* Task directions: Collect every line below that contains the string "coord", with case counting, and copy each one in full.

* Material for the task:
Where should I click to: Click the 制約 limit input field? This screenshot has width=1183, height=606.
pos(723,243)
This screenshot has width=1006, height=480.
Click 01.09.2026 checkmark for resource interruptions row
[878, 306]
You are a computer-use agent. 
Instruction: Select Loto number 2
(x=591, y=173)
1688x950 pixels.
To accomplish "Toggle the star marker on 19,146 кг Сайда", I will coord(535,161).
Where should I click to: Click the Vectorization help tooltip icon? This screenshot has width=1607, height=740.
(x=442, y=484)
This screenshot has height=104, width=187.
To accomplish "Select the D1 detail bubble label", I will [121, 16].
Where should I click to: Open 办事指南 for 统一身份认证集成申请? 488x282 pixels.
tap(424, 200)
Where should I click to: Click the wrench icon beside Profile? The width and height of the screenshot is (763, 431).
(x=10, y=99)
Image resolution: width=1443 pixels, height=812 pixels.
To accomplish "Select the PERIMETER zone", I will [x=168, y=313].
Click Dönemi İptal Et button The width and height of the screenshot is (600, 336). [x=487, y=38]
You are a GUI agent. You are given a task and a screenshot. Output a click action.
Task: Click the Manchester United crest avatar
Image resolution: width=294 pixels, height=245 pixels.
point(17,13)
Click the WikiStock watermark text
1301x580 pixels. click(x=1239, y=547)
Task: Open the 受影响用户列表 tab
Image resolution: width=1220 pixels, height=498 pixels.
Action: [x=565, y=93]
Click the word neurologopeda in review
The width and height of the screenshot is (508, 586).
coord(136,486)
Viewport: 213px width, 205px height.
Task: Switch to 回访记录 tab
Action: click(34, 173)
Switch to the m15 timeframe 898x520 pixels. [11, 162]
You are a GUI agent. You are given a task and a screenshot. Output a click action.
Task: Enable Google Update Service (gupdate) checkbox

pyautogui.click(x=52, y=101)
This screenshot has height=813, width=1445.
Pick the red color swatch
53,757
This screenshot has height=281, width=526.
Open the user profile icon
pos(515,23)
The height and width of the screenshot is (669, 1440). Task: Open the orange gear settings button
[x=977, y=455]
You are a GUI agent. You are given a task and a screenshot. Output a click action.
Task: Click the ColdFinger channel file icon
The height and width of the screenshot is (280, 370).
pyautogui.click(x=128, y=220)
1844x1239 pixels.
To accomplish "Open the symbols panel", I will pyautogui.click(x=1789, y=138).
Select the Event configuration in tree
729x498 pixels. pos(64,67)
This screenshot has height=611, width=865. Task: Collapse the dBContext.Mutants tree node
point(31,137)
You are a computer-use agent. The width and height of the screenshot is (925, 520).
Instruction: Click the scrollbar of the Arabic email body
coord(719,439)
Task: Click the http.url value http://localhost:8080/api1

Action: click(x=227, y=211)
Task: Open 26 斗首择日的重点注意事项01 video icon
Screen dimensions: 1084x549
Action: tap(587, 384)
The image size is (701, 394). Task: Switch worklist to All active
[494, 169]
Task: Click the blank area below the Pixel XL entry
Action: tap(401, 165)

* Task output:
To accomplish "Toggle the star marker on 19,146 кг Сайда", I will coord(535,161).
coord(136,486)
coord(719,439)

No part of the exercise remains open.